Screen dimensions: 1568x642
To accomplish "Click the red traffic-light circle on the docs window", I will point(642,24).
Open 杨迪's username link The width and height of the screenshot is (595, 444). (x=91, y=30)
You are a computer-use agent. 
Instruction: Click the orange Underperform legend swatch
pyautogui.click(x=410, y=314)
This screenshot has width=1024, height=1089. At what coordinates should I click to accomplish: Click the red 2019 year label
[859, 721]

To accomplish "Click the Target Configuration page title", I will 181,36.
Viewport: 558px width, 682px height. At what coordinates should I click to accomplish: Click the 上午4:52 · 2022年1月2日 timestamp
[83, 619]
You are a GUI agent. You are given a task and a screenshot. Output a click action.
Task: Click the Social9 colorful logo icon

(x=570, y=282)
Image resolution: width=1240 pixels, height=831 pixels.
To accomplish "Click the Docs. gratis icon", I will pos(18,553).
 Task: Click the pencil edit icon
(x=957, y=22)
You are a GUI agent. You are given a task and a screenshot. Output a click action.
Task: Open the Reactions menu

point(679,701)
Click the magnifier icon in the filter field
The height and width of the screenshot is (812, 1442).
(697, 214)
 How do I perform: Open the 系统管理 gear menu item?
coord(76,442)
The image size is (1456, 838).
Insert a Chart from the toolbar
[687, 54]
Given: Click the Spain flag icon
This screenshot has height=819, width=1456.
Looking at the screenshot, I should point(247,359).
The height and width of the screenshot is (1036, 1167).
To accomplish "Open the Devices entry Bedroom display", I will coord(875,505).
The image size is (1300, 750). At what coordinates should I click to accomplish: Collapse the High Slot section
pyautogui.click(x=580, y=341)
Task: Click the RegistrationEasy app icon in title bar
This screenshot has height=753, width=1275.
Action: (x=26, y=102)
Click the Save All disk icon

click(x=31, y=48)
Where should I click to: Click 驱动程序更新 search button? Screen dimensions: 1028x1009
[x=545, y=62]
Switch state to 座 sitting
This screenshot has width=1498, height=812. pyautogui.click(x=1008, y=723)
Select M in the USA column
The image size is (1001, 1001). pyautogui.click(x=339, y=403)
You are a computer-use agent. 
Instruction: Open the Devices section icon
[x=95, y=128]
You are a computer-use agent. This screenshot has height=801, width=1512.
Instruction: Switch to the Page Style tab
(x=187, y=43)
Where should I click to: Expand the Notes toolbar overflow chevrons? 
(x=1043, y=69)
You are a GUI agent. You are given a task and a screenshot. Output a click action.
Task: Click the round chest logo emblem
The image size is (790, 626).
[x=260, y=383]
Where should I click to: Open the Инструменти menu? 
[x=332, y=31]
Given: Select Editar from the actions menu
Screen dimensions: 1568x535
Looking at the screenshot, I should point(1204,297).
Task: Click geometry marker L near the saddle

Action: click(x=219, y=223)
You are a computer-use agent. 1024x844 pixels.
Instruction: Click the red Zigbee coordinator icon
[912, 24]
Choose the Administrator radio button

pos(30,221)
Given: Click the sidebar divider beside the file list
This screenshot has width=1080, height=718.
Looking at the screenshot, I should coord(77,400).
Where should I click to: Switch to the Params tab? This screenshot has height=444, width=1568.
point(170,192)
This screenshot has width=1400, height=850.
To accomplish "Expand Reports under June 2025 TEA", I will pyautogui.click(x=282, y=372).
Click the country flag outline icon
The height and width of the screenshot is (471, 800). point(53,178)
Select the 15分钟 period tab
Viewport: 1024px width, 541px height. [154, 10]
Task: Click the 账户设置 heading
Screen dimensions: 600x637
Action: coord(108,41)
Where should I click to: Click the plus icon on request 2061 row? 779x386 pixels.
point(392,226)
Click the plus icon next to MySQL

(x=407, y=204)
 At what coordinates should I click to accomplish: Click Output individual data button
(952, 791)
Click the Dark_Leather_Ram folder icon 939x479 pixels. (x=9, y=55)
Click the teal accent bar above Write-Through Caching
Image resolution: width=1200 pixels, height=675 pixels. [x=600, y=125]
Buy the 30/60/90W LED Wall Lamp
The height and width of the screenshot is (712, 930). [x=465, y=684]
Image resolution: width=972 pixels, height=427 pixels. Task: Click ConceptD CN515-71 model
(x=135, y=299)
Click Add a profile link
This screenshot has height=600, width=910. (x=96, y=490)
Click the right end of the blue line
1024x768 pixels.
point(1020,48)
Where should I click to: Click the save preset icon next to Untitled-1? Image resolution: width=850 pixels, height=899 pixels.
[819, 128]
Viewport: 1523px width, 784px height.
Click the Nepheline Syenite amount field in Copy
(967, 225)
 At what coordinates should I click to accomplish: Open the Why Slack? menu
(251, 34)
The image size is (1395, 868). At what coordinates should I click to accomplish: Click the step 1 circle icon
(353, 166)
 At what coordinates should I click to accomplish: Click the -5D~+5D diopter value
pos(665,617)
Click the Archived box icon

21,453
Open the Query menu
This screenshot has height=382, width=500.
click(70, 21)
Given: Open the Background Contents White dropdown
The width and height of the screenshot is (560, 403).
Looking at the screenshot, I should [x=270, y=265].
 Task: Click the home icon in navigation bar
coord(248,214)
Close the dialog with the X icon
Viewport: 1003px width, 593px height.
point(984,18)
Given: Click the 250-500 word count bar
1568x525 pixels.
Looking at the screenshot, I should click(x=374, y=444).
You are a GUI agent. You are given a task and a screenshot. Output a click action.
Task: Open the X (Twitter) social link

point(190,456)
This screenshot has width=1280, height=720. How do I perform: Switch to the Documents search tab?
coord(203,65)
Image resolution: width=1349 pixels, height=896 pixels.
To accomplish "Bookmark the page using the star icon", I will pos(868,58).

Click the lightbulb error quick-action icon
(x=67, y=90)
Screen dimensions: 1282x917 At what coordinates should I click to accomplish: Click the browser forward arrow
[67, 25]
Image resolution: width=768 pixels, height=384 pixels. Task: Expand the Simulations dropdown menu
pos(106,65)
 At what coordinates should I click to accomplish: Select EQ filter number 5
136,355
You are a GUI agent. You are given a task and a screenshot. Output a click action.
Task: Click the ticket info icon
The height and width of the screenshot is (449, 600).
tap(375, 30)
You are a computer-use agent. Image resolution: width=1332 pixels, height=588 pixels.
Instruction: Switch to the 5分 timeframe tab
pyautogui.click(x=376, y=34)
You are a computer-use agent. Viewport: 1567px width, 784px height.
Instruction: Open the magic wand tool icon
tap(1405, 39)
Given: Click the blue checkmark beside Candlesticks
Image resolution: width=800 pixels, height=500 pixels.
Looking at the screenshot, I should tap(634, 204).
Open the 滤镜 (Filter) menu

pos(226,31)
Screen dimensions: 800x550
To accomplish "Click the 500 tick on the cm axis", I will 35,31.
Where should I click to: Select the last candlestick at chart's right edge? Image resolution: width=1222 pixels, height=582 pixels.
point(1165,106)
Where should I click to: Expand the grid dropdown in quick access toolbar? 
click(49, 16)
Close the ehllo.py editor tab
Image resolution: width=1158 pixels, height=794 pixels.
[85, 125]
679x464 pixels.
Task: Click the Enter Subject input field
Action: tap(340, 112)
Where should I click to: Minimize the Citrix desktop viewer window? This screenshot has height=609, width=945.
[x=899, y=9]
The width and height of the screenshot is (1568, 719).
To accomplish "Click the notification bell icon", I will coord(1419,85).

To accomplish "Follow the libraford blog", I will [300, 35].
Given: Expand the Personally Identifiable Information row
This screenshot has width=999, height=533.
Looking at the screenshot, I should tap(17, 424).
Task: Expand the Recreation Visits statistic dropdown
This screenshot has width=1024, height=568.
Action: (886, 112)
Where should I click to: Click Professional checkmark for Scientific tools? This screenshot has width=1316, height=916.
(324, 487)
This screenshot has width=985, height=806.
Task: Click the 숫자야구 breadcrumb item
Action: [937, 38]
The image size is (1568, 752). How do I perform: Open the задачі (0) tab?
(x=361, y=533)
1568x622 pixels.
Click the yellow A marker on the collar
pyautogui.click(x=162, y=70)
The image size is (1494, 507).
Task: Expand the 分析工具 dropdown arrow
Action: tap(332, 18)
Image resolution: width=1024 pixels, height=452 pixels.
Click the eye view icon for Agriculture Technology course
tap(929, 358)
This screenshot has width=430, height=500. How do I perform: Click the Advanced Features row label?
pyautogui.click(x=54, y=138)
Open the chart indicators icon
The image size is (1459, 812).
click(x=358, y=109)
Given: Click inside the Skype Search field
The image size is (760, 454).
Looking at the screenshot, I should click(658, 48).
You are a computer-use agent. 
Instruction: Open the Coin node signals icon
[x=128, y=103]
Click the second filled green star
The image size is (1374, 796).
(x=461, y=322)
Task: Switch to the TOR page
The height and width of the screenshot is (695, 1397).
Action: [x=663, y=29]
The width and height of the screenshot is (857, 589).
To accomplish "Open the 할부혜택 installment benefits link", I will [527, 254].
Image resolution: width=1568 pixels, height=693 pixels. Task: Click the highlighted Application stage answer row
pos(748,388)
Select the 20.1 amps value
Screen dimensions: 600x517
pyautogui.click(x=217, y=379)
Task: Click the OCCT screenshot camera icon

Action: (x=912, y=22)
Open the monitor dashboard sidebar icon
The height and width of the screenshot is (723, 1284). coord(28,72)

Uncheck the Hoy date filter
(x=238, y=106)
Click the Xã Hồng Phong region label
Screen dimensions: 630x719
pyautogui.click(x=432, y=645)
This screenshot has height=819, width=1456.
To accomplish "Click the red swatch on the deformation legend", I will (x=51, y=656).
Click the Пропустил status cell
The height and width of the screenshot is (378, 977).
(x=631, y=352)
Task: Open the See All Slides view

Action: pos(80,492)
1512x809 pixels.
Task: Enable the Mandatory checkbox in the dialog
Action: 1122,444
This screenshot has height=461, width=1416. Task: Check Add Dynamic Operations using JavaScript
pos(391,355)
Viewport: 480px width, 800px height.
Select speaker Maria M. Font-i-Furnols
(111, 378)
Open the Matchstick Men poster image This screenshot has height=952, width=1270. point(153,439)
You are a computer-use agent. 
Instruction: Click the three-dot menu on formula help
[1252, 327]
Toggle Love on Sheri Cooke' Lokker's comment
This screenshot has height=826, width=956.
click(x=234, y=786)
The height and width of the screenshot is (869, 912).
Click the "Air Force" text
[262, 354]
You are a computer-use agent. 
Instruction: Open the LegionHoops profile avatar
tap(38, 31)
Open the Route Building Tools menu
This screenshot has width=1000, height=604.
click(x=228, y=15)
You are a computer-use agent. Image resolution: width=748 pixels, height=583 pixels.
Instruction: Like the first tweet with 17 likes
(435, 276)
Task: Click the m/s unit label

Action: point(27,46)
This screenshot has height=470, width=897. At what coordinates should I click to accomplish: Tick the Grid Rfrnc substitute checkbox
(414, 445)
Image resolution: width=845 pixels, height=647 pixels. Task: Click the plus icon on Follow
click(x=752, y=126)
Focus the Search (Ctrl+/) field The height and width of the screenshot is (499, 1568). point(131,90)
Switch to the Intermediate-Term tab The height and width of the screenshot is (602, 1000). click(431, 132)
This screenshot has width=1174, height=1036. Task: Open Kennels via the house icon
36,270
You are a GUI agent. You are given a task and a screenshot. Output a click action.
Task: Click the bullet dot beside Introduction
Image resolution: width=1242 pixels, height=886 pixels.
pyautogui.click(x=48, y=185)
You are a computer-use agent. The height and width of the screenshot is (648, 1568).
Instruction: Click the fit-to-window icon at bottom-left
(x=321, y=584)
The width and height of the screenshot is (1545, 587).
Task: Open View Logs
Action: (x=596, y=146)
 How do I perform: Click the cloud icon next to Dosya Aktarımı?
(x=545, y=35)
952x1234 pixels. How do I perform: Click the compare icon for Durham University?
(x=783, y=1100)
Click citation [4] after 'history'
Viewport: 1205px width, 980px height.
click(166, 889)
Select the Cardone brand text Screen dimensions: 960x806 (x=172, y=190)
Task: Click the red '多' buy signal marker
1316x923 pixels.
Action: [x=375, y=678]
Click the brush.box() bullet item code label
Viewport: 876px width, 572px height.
============================================================
▶ **Given exercise**: Pick out and copy every line in the lines above that contains the word "bullet", matching case exactly.

▶ **Written response**:
Task: Click the bullet dot beside Introduction
Click the brush.box() bullet item code label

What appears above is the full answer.